3. Application des algorithmes de traitement. Il s’agit de filtres qui, pour chacun des quatre canaux et des trois indices, ne conservent que les pixels répondant aux caractéristiques spectrales de l’objet recherché.
4. Recomposition du signal. On ne garde que les pixels communs aux filtres élaborés comportant les sept critères sélectifs (les trois indices et quatre canaux).
5. Validation et nettoyage manuel des artefacts4.
6. Vectorisation du résultat pour intégration dans le SIG de l’ONF.
Un système efficient. À deux reprises, des missions de reconnaissance héliportée de l’ONF ou de la gendarmerie ont validé les résultats. Aujourd’hui, le traitement est opérationnel et permet la mise en place d’un système d’alerte. Le double intérêt de cette démarche réside, d’une part, dans la qualité des traitements développés par le Cirad et l’ONF et, d’autre part, dans la régularité et la rapidité de couverture offerte par les satellites. En cela, le satellite Spot-5 s’est révélé très réactif : sur une année complète de suivi, il a permis d’acquérir des scènes tous les onze jours en moyenne. Par ailleurs, la présence de la station SEAS en Guyane autorise une réception quasi instantanée des données (et ce gratuitement, grâce à un conventionnement entre l’État et l’exploitant du satellite, Spot image).
Désormais, l’outil de détection automatique de mise en alerte permet de localiser finement chaque site d’extraction aurifère actif. Les services de l’État peuvent donc avoir une information rapide et fiable sur l’orpaillage et optimiser leurs missions de police de l’environnement. Ainsi, les forces de l’ordre pourront engager des opérations de destruction des chantiers. Par ailleurs, les données issues de Spot-5 étant de meilleure résolution, le bilan patrimonial des surfaces exploitées a également été amélioré.
Perceptives. Cet outil de télédétection sera intégré à l’Observatoire de l’activité minière en Guyane (plate-forme interservices de centralisation de données portée par la préfecture de la région et dont la mise en œuvre opérationnelle a été confiée à l’ONF). Dans ce cadre, le système d’alerte sera étendu à l’ensemble du territoire concerné par l’activité minière, soit un tiers de la Guyane.
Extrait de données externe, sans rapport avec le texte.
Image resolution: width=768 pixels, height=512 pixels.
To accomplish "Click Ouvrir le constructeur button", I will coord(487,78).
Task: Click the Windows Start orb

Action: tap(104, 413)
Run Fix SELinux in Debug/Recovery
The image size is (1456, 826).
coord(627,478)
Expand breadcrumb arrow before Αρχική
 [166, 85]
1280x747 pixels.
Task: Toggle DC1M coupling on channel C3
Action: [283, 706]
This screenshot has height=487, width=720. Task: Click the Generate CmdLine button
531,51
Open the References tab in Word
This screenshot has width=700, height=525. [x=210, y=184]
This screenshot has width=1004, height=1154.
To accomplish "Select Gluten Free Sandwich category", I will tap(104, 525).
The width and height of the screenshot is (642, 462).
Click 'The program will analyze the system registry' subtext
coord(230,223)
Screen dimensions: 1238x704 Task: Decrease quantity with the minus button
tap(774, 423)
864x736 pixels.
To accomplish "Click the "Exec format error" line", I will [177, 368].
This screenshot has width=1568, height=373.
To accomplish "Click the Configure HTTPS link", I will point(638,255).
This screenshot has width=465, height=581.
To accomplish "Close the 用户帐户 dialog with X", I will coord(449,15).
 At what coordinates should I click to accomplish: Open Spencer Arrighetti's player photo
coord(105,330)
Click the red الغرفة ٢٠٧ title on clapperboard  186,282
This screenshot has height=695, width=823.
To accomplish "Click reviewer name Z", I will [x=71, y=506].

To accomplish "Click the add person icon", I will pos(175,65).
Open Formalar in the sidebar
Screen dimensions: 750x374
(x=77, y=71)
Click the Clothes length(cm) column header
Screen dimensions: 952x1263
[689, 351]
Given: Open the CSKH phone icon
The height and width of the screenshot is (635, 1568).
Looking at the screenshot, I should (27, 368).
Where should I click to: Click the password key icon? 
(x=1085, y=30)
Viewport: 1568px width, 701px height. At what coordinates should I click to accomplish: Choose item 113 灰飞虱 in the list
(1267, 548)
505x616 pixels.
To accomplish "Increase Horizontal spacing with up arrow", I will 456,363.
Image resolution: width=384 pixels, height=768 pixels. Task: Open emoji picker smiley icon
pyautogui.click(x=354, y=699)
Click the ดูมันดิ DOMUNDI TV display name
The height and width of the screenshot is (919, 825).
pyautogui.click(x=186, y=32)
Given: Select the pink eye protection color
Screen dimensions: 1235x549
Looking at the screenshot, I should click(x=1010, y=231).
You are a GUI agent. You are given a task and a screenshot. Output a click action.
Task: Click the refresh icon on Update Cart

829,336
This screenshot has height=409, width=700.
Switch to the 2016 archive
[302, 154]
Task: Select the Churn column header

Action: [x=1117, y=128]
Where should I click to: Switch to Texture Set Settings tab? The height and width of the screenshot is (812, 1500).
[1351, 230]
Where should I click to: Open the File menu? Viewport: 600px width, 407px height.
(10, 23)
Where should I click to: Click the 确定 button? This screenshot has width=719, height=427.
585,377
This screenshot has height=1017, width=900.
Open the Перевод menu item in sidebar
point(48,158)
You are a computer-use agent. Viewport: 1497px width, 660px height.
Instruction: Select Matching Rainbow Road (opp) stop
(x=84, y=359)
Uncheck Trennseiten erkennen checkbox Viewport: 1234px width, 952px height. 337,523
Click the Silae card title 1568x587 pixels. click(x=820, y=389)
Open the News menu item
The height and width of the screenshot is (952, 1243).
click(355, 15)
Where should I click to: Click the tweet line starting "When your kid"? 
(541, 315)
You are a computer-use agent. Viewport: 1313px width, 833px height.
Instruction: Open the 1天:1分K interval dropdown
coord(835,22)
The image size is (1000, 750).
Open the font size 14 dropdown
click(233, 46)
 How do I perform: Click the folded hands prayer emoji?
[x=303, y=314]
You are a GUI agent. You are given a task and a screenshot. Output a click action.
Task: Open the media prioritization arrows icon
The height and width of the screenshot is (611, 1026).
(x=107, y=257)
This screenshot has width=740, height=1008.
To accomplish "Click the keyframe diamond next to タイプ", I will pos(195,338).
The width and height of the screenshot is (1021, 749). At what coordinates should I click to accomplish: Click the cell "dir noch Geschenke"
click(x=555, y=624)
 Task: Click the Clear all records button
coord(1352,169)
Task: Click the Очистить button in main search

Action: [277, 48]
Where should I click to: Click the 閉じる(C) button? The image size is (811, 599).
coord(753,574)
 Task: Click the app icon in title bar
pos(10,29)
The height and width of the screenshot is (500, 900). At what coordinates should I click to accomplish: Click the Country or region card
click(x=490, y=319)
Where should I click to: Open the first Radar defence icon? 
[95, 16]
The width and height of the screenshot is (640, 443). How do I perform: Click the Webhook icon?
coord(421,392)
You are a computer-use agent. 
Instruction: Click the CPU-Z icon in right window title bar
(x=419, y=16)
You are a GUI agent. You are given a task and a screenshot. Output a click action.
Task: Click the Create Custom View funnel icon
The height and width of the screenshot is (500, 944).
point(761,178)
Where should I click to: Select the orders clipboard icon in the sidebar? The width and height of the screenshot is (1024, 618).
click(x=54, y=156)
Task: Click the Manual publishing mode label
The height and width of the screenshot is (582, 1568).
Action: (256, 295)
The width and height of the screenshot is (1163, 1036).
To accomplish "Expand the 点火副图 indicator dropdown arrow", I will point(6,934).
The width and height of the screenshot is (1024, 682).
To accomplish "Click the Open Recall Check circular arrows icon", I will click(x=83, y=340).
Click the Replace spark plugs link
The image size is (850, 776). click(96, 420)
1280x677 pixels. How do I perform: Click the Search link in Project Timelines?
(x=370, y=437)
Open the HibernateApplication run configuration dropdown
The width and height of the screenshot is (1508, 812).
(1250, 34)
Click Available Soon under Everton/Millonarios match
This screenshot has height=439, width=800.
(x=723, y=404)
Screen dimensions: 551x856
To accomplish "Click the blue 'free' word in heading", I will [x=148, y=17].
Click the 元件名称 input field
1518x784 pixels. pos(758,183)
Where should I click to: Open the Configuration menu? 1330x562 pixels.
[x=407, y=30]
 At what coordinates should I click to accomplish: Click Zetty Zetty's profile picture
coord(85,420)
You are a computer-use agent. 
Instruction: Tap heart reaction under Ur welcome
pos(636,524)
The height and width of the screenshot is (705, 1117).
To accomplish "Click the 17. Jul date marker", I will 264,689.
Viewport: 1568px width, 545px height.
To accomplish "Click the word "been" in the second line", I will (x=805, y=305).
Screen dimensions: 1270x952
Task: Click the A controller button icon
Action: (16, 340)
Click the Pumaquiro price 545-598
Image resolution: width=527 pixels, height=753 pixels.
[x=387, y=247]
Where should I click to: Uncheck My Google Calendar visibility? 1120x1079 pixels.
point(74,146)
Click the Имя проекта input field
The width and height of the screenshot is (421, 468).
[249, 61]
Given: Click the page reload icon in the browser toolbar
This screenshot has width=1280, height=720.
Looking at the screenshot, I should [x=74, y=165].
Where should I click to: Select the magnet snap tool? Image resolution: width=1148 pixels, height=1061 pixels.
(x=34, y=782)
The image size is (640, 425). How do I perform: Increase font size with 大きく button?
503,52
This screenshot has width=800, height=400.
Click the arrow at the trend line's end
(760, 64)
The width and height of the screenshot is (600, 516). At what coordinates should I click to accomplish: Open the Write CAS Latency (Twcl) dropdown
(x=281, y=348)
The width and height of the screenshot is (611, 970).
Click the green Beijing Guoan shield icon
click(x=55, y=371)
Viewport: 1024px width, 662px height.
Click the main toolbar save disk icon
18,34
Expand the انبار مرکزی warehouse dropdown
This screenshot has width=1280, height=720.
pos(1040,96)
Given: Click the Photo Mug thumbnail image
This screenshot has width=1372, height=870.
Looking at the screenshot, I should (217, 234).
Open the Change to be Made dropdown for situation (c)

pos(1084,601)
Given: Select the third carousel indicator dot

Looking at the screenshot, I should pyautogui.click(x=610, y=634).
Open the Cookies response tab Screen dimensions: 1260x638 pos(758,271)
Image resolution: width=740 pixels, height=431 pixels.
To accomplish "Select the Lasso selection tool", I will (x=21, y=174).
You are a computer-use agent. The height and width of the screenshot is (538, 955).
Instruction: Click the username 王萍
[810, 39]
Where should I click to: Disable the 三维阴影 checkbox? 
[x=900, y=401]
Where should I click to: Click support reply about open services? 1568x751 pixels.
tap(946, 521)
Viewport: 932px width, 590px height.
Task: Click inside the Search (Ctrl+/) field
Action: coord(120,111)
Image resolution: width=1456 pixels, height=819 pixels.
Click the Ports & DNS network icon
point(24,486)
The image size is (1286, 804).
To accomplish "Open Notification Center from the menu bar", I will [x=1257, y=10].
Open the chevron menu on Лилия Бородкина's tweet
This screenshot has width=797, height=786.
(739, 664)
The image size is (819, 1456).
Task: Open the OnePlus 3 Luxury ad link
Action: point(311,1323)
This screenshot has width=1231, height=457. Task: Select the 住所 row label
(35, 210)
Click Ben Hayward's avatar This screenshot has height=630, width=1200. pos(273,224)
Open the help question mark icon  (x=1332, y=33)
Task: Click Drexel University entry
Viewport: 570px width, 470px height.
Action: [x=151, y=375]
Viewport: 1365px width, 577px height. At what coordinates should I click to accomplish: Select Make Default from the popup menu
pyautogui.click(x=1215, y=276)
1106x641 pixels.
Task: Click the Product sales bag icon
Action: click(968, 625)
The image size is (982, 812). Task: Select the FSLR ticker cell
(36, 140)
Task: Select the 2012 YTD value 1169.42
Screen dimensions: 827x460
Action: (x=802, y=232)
Ces outils pourront également être extrapolés pour suivre d’autres phénomènes liés à la déforestation et à la pollution des cours d’eau, comme l’évaluation de la turbidité des eaux, dans le cadre de nouveaux programmes de recherche.

1. Plus grande réserve terrestre française couvrant 100 000 hectares de forêt tropicale, gérée depuis 2008 par l’ONF.
2. Parc national créé en 2007.
3. Ces données sont acquises directement à Cayenne auprès de la nouvelle station de réception SEAS Guyane (surveillance de l’environnement amazonien assistée par satellite).
4. Anomalies techniques relevant du traitement automatisé.